Risks and experiences of transgender women in Lebanon

Forms of safety and their impact on health: an exploration of HIV/AIDS-related risk and resilience among trans women in Lebanon.

Kaplan RL, Wagner GJ, Nehme S, Aunon F, Khouri D, Mokhbat J. Health Care Women Int. 2015 Aug;36(8):917-35. doi: 10.1080/07399332.2014.896012. Epub 2014 Apr 9.

Using minority stress theory, the authors investigated risk behaviors of transgender women (trans women) in Lebanon. Using semistructured interviews, the authors explored six areas: relationships with family and friends; openness about gender and sexuality; experiences with stigma; sexual behavior; attitudes and behaviors regarding HIV testing; and perceived HIV-related norms among transgender peers.

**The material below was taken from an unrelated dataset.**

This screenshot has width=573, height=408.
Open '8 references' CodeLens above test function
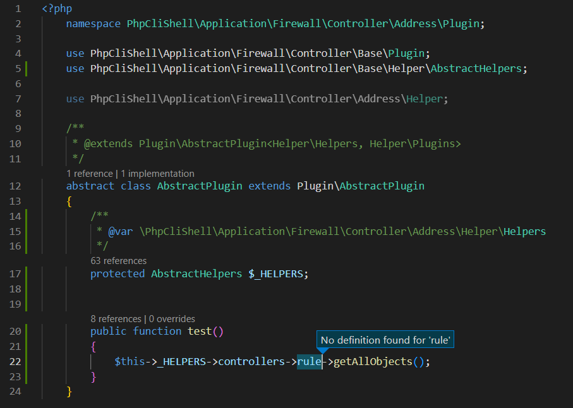tap(116, 318)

Participants voiced the importance of different forms of safety: social/emotional, physical, sexual, and financial. Strategies for obtaining safety were negotiated differently depending on social, behavioral, and structural factors in the environment. In this article, we provide study findings from the perspectives of trans women, their exposure to stigma, and the necessary navigation of environments characterized by transphobia

Abstract access [1]                     

Editor’s notes: Transgender women have a high risk of HIV acquisition / transmission, due to experiences of stigma, discrimination and transphobia. However there is a dearth of studies on transgender women from North Africa or the Middle East.

Interviews with ten trans-women from Beirut were included in this qualitative study. The study findings highlight the extreme vulnerability of transgender women to stigma, discrimination, violence, mental ill-health, financial insecurity and HIV and STI risk. Social support and emotional security from family, friends, and the transgender community was frequently lacking. Mental ill-health (9/10) and suicide ideation / attempts was high (5/10). Stigma and discrimination by peers and teachers at school, and at the work-place were common. Many also reported verbal, physical and sexual abuse and violence in public spaces. Many participants were selling anal sex to reduce financial insecurity. Money was a key motivator for condom non-use. 

Programmes with transgender women should be multi-component to reflect the complexity of their needs. They should include HIV prevention, advocacy of laws to prevent discrimination, employment opportunities to enable economic independence, and treatment and support for mental ill-health.